I was born and raised in Lithuania till I was nineteen. Shortly after that, I went studying and working in England. During my studying time I had a chance to move to India and the Netherlands for working experience. Since then, I very much enjoyed working in the Netherlands and after my undergraduate I went to work in Amsterdam where I also completed my postgraduate studies.
What studies did you do and what is your main activity?
I did BSc Politics with International Relations and MSc Political Science: Conflicts and Cooperation, focusing on Middle East studies.Right now I am working in consultancy business for the public sector.
Besides my current job, I am running Humans of Luxembourg platform on Facebook, contributing to activities of Amnesty International and I am a blood donor to Red Cross.
How long have you been in Luxembourg?
This April I celebrated my first one-year anniversary.
Which reason took you to Luxembourg?
I came to Luxembourg because of work.
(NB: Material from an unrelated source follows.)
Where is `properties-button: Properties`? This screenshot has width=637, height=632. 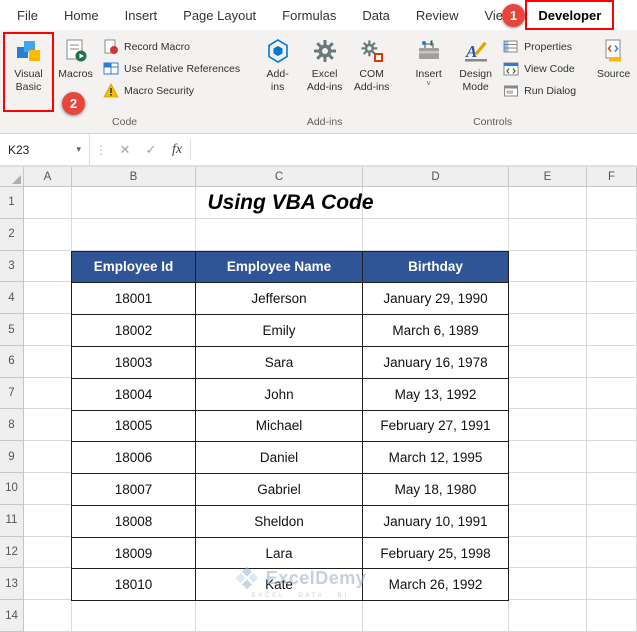
properties-button: Properties is located at coordinates (540, 47).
The interview process took off very quickly and I was offered a position so a few weeks later I landed here.
Tell us few things that have surprised you when first arrived?
The most surprising thing was that a half of population is foreigners. It feels a good blend of cultures, languages and nationalities.
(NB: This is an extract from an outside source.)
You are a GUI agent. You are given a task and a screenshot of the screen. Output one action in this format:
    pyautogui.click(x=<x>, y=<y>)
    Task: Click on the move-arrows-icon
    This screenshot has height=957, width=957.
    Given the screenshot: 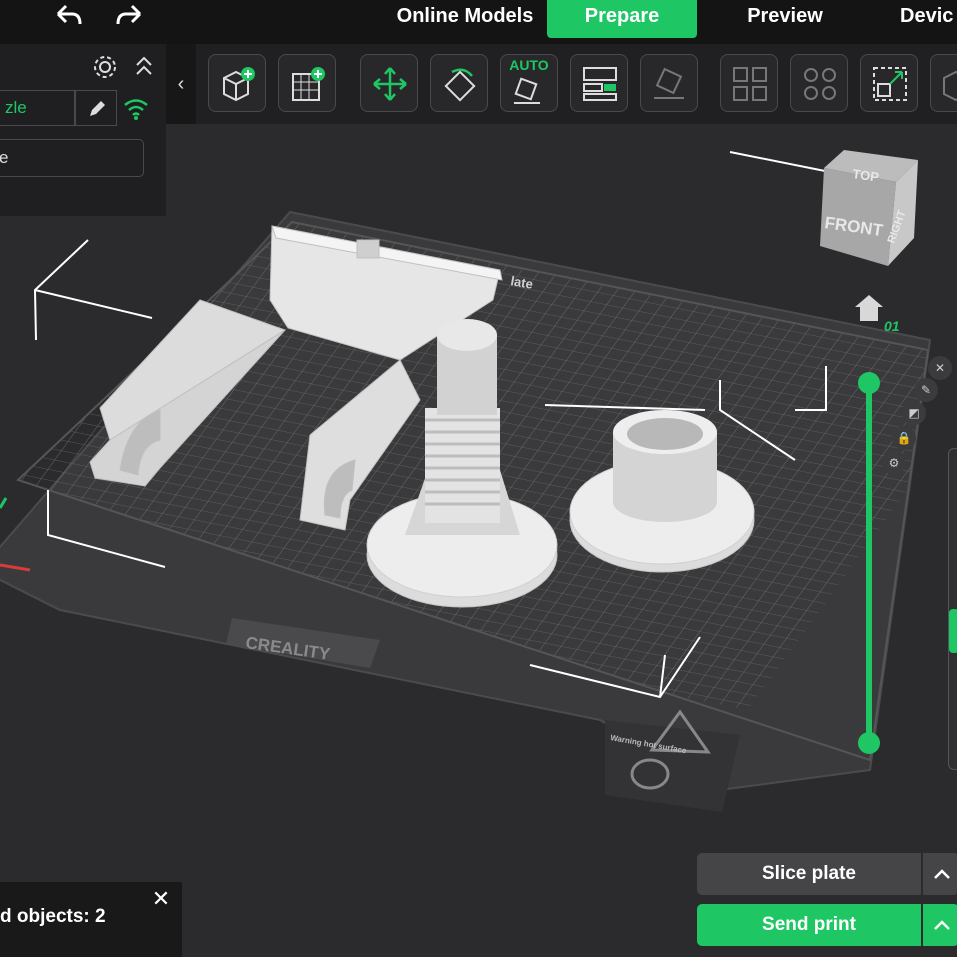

I also love beautiful surroundings outside the city centre of Luxembourg. I have never experienced so many misty mornings and have not seen so many animals for a while, such as foxes, deer, wild pigs, donkeys and hedgehogs.
Can you give me 3 adjectives to describe your life in the Grand Duchy?
Multicultural, peaceful and tiny.
What aspect of Luxembourg would you miss if you had to leave tomorrow?
The people that I have met and the experience that I have gained.
Tell us what is your preferred district in Luxembourg and why?
Can you give me one word in your language which is impossible to translate into other languages?
Knygnešystė or knygnešys. Both words do not have a direct explicit translation but some historical meaning. The closest meaning would be “Lithuanian book smugglers”, who transported Lithuanian language books into Lithuanian-speaking areas under the Russian Empire defying a ban on such materials in the late 19th century. Knygnešys is considered as a symbol of Lithuanians’ resistance to Russification.